As pensões dadas a servidores públicos do Governo mexicano causam debate em um país com 52 milhões de pobres

Luis Pablo Beauregard
Barraca de óculos em uma rua da cidade de México.
Barraca de óculos em uma rua da cidade de México.SAÚL RUIZ

O historiador Enrique Krauze documenta em seu livro A presidência imperial um dos aforismos da política mexicana mais populares: “Viver fora do orçamento é viver no erro”. A frase foi marcada por uma amizade do ex-presidente Miguel Alemán (1952-1958) que sobreviveu grande parte de sua vida graças aos salários obtidos no Governo. Quando ficou sem cargo, El tlacuache, como ele era conhecido, se suicidou. O bordão segue sendo usado no México para mostrar o cinismo com o qual alguns servidores públicos públicos se apegam ao erário público.

Dentro desta lógica, os políticos viverão evitando o erro. Pelo resto de suas vidas. Há alguns dias, os jornais nacionais começaram a divulgar que dentro das complexas leis regulamentares da reforma política aprovadas pelo Senado haveria uma pensão vitalícia para os sete juízes do Tribunal Eleitoral, servidores públicos que ganham 355.000 pesos ao mês (cerca de 60.000 dólares).

Os magistrados foram os encarregados de qualificar a eleição de 2012 ganhada por Enrique Peña Nieto. Surgiram dezenas de acusações realizadas pelos partidos de oposição, que denunciavam compra e coação do voto.

O fato deu início a uma acalorada polêmica em um país de 52 milhões de pobres e onde 60% da população economicamente ativa vive na informalidade sem acesso a segurança social ou aposentadorias.

Neste sábado, os sete magistrados emitiram um comunicado assinalando que havia um “erro na interpretação” divulgada na imprensa. Dizem que não se trata de uma pensão vitalicia nem de um bônus, mas de um “direito de aposentadoria” que está contemplado na lei porque ao deixarem o cargo eles estarão dois anos inabilitados para trabalhar em algo relacionado com a sua profissão. No texto votado no Congreso, no entanto, não se assinala nenhum prazo.

No Senado estão investigando por que o benefício para os juízes foi votado. Juan Carlos Romero Hicks, do Partido Acción Nacional (PAN)) e ex-governador do Estado de Guanajuato, assinalou que a medida não foi proposta por nenhum partido nem foi tema de debate nas intrincadas negociações entre o PAN, PRI (partido do Governo) e PRD (a esquerda), que estiveram paralisadas por várias semanas. Hicks não é único que se diz surpreso pelo fato, que reflete a falta de transparência e debate que têm muitos dos acordos no Congresso mexicano.
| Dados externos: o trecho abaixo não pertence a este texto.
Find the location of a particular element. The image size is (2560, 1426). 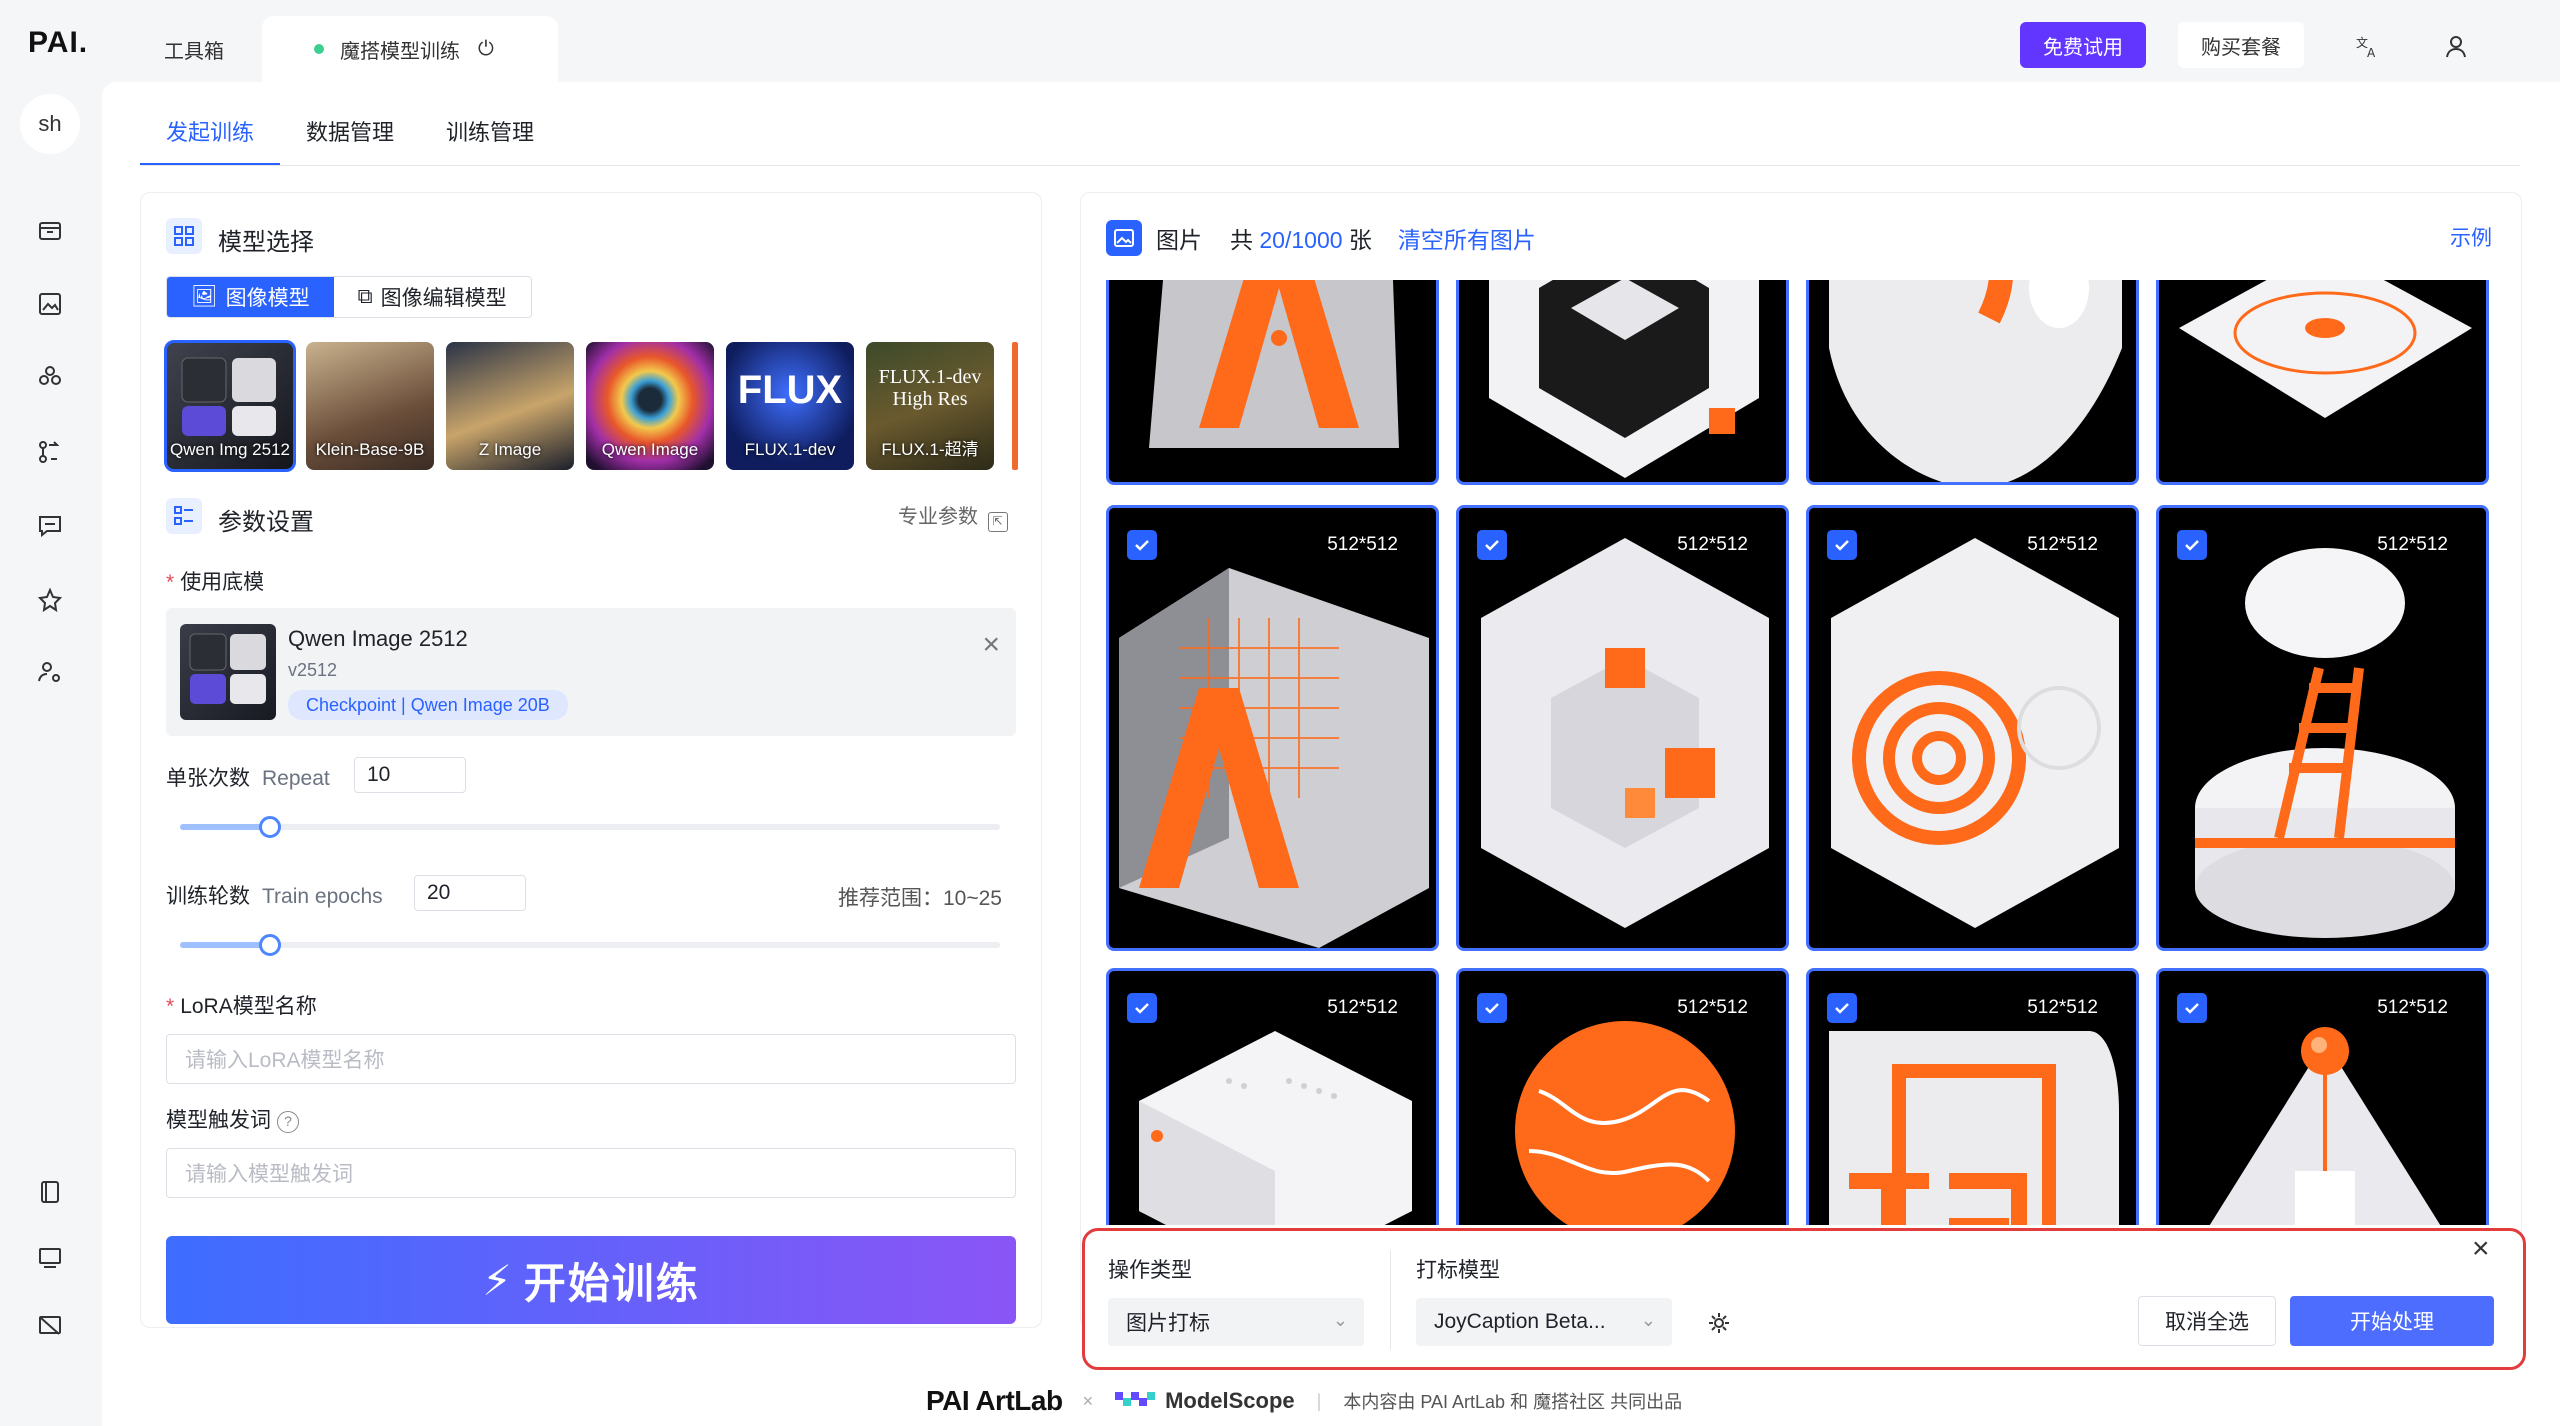

help-icon: ? is located at coordinates (288, 1122).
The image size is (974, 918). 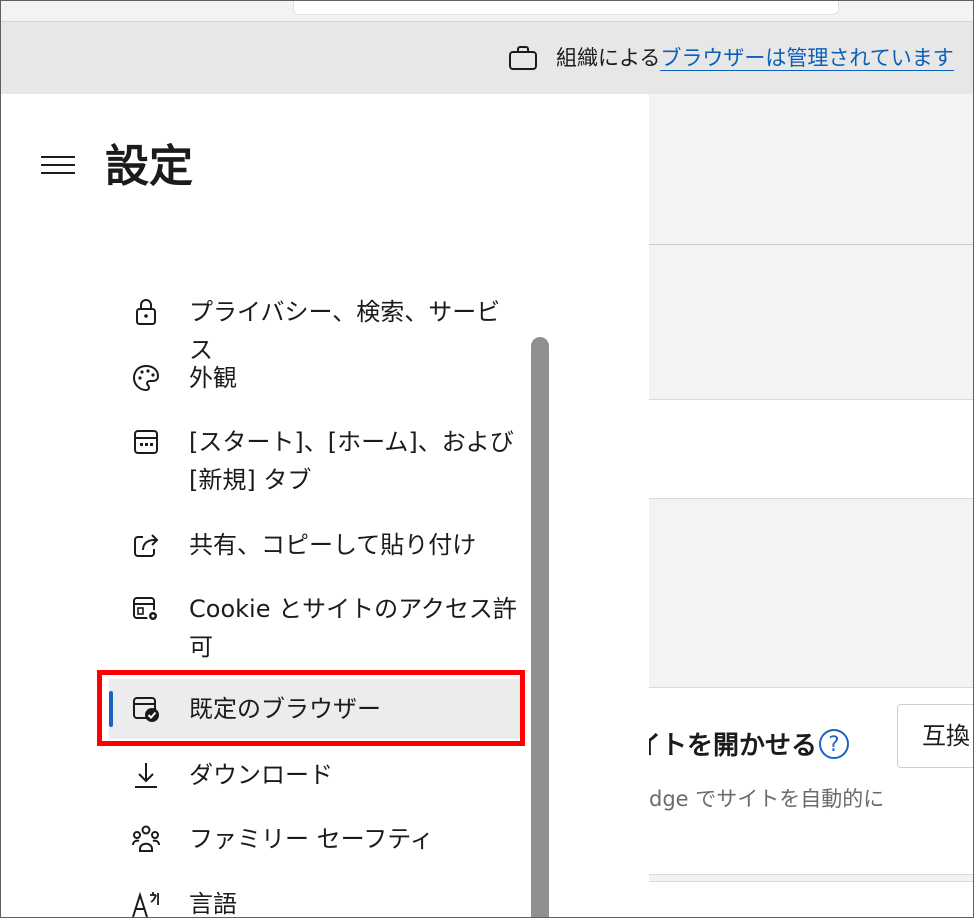 What do you see at coordinates (487, 58) in the screenshot?
I see `managed-by-org-bar: 組織によるブラウザーは管理されています` at bounding box center [487, 58].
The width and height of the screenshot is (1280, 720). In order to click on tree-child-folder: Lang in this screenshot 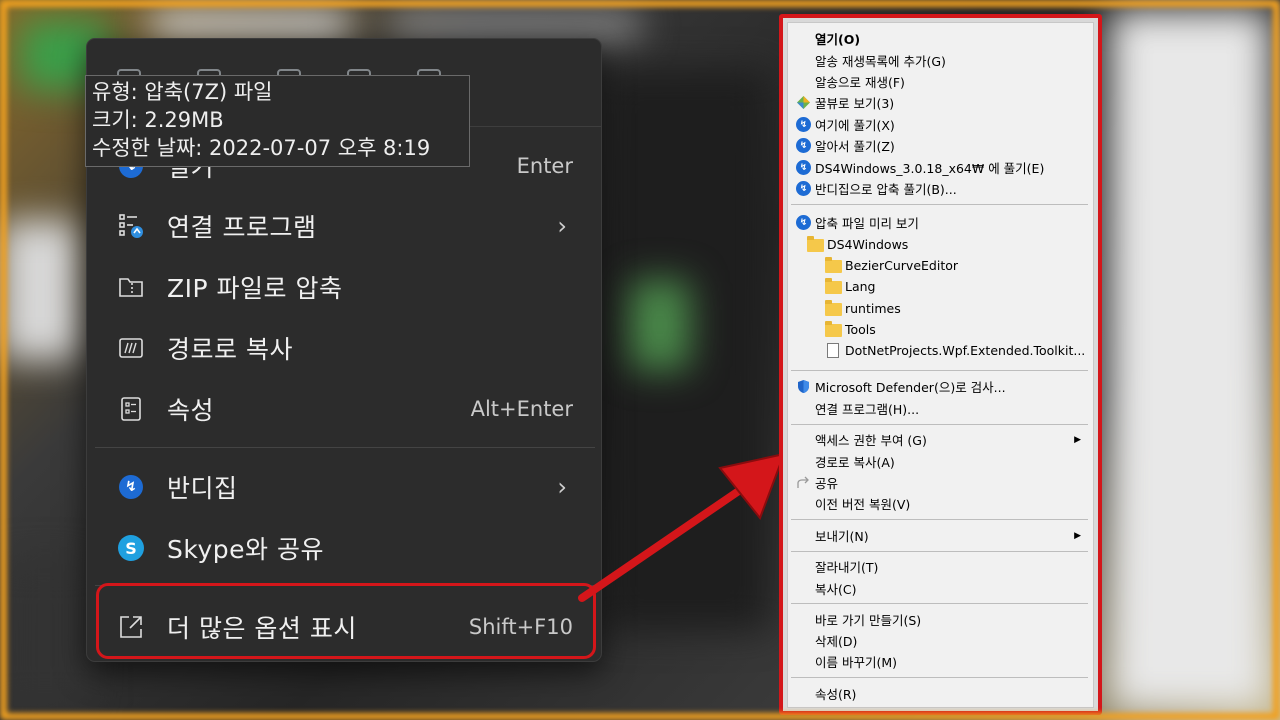, I will do `click(940, 286)`.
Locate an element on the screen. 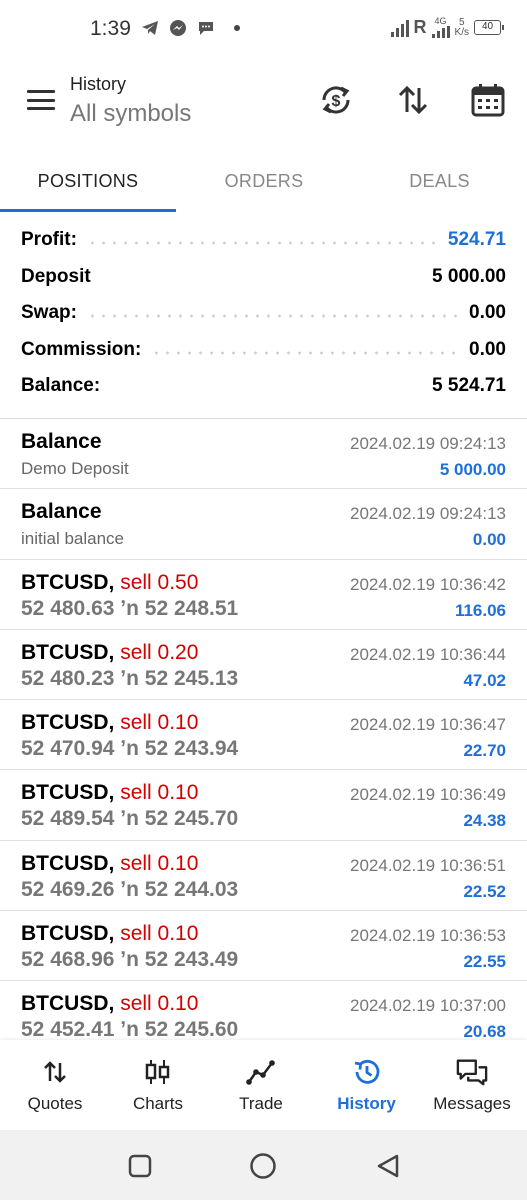 This screenshot has width=527, height=1200. entry-detail: initial balance is located at coordinates (73, 539).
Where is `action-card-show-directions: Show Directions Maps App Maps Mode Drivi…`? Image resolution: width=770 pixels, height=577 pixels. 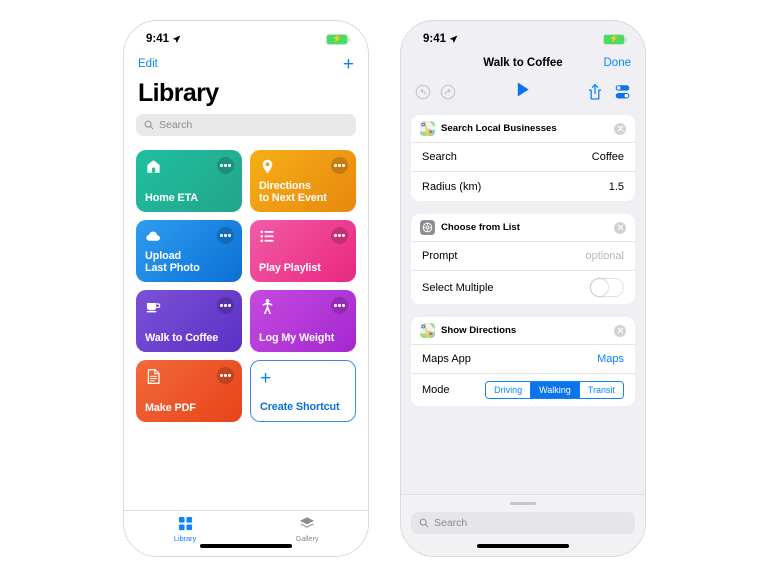 action-card-show-directions: Show Directions Maps App Maps Mode Drivi… is located at coordinates (523, 362).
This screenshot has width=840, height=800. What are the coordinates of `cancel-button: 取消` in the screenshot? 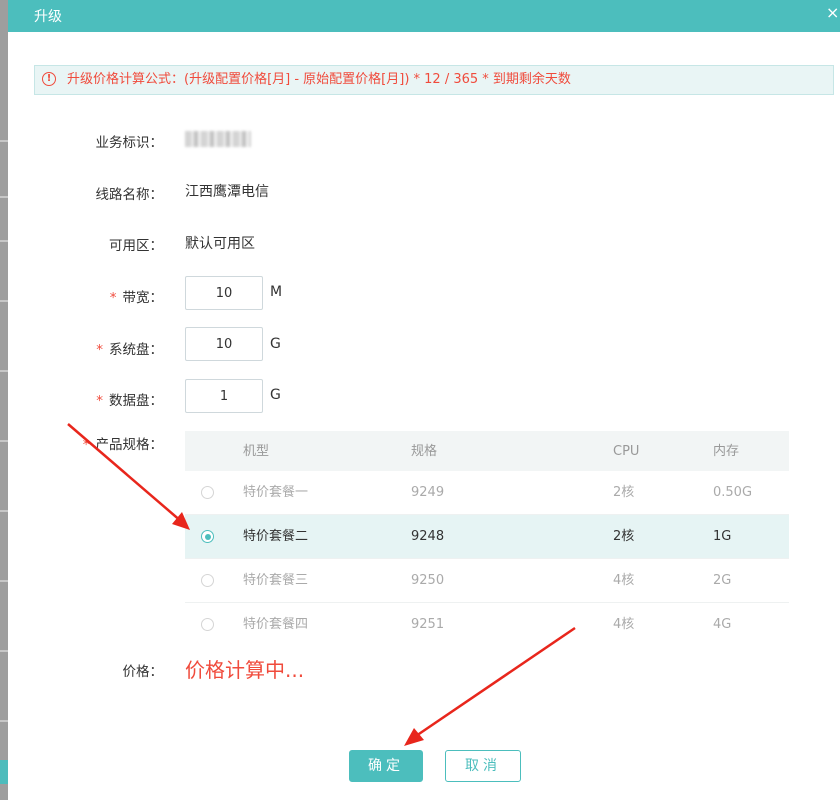 It's located at (483, 766).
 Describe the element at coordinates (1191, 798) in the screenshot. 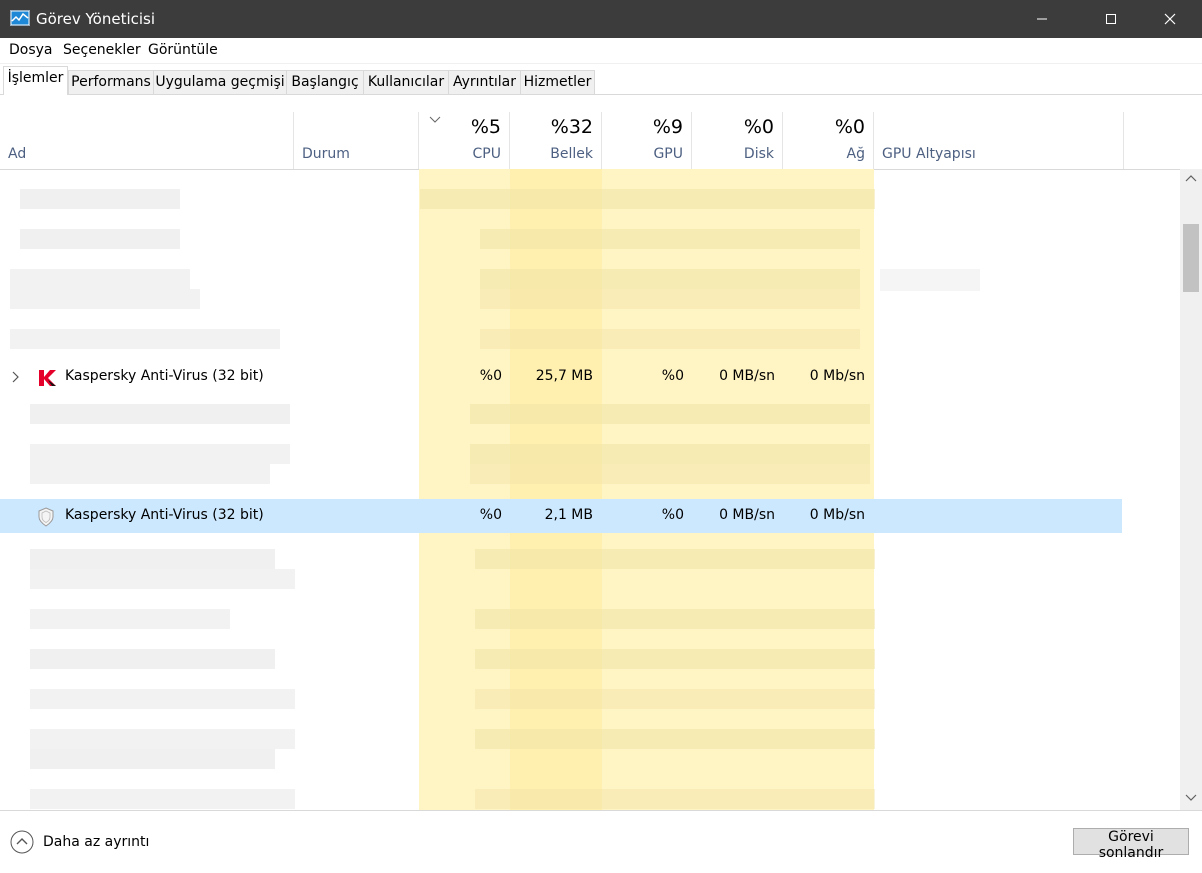

I see `scroll-down-icon` at that location.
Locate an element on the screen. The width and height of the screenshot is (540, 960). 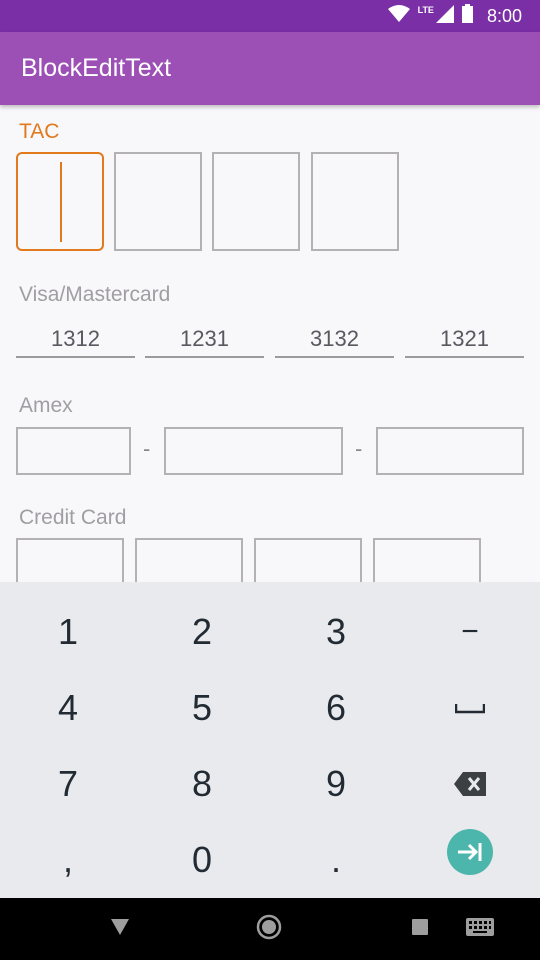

“Quem toma tais decisões é a própria classe política, que cuida e se respalda em seus mútuos privilégios”, escreveu o catedrático José Antonio Crespo. A suposta pensão foi votada dentro de uma série de normas de corte político eleitoral que beneficiam os integrantes dos partidos políticos pois se levantaram o veto à releição de deputados e prefeitos e introduziram o esquema de financiamento privado nas campanhas.

Os altos salários e prestações de servidores públicos costumam ser um tema recorrente no México, que fracassou em delimitar a brecha de desigualdade nos rendimentos que predomina.

O Governo do presidente Vicente Fox (2000-2006) criou o IFAI, um instituto para a informação pública. Foram divulgados os salários dos ministros da Suprema Corte de Justiça, que ganham cerca de quatro milhões de pesos ao ano, um pagamento maior que o recebido pelo Presidente do México e 188 vezes maior que o salário mínimo que obtêm 6,5 milhões de pessoas. Afirma-se que as altas remunerações são um aliciente para evitar que os togados não sejam tentados pela corrução. “Nada garante que seja assim. A pergunta que deveria ser feita em países como o México é se a função que desempenham justifica tais privilégios. Parece-me que a resposta é negativa”, diz Crespo.

“O ‘modus vivendi’ da alta burocracia do país segue afundado seu divórcio com a sociedade e faz crescer a desconfiança que já existe neles”, destaca o jornalista Samuel García no programa 24Horas. A mensagem que os políticos mandam é que seguirão vivendo do orçamento enquanto a enorme maioria dos mexicanos deverá de apertar suas despesas em uma economia de um fraco desempenho.